To put it in a more concrete way, I want to store data (audio, photos and videos) in my database (I'm only storing their path, files are organised in the file system), but I have to decide wether I use a single table "data" to store all the different types of data, or multiple tables ("data_audio", "data_photos", "data_videos") to separate those types.
The reason why I am asking this question is that I have something like 95% of photos and 5% of audio and videos, and if I want to query my database for an audio entry, I don't want it to be slowed by all the photos entries (searching for a line among a thousand must be different than searching among a million).

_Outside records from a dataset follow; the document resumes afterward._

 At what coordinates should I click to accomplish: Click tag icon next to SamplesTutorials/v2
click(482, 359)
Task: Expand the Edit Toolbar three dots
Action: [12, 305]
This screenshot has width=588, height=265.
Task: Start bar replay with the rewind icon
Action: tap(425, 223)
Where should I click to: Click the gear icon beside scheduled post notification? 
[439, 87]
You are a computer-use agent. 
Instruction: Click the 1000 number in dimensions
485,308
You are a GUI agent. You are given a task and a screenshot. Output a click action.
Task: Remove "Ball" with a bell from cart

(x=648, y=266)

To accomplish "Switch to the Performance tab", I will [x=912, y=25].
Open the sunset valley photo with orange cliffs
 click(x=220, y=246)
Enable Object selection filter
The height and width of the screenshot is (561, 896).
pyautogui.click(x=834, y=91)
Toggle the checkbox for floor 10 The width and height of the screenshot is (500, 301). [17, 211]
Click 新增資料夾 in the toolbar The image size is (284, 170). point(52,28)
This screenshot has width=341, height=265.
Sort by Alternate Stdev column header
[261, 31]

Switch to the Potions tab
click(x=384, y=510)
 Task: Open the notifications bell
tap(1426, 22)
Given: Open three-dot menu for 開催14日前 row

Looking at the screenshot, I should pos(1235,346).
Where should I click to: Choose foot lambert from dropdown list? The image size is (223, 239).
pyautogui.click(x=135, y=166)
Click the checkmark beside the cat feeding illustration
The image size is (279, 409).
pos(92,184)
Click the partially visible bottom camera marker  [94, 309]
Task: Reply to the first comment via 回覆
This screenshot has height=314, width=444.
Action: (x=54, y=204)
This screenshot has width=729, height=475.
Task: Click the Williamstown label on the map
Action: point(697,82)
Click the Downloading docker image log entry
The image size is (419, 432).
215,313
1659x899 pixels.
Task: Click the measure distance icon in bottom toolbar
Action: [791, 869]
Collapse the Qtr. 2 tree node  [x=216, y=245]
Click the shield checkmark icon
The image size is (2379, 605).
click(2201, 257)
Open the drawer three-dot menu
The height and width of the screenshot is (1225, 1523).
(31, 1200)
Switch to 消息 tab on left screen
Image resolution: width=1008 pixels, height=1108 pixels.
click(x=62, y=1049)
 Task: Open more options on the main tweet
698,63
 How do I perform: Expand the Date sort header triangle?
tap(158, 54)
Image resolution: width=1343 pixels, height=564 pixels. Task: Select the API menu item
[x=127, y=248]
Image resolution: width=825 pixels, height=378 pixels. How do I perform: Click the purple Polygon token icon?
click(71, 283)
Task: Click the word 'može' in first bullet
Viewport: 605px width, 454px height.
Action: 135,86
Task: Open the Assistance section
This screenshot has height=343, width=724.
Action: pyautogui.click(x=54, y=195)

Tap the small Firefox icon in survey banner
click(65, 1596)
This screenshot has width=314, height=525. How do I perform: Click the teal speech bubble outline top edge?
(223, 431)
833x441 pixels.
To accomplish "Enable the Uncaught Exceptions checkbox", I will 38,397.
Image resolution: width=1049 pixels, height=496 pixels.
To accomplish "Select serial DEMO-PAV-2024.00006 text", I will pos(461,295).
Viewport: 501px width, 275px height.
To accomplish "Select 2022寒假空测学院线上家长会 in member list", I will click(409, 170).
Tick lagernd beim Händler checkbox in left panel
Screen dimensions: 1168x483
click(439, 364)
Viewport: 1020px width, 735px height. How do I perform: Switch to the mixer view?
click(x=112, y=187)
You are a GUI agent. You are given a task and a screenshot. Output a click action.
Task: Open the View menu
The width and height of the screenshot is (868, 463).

So I would like to know how PostgreSQL deals with this and if there exists some way to have the best optimisation.
I have read this topic that is really interesting and seems relevant: How does database indexing work?
Is it the way I should do?
Recap of the core stored informations I will have in my core tables:
1st option:
DATA TABLE (containing audio, photos and videos):
- id of type bigserial
- _timestamp of type timestamp
- path_file of type text
USERS TABLE:
- id of type serial
- forename of type varchar(255)
- surname of type varchar(255)
- birthdate of type date
- email_address of type varchar(255)
DATA USERS RELATION TABLE:
- id_data of type bigserial
- id_user of type serial
ACTIVITIES TABLE:
- id of type serial
- name of type varchar(255)
- description of type text
DATA ACTIVITIES RELATION TABLE:
- id_data of type bigserial
- id_activity of type serial
(SEARCH queries are mainly done on DATA._timestamp and ACTIVITIES.name fields after filtering data by USERS.id)
2nd option (only switching the previous DATA TABLE with the following three tables and keeping all the other tables):
- DATA_AUDIO TABLE
- DATA_PHOTOS TABLE
- DATA_VIDEOS TABLE
Additional question: Is it a good idea to have a database per user ? (in the storyline, to be able to query the database for data depends on whether you have the permission or not, and if you want to retrieve data from two different users, you have to ask the permission from both users, and the permission process is a process in its own right, it is not handled here, so let’s say that when you query the database, it will always be queries on the same user)
I hope I have been clear, thanks in advance for any help or advices!
Cyrille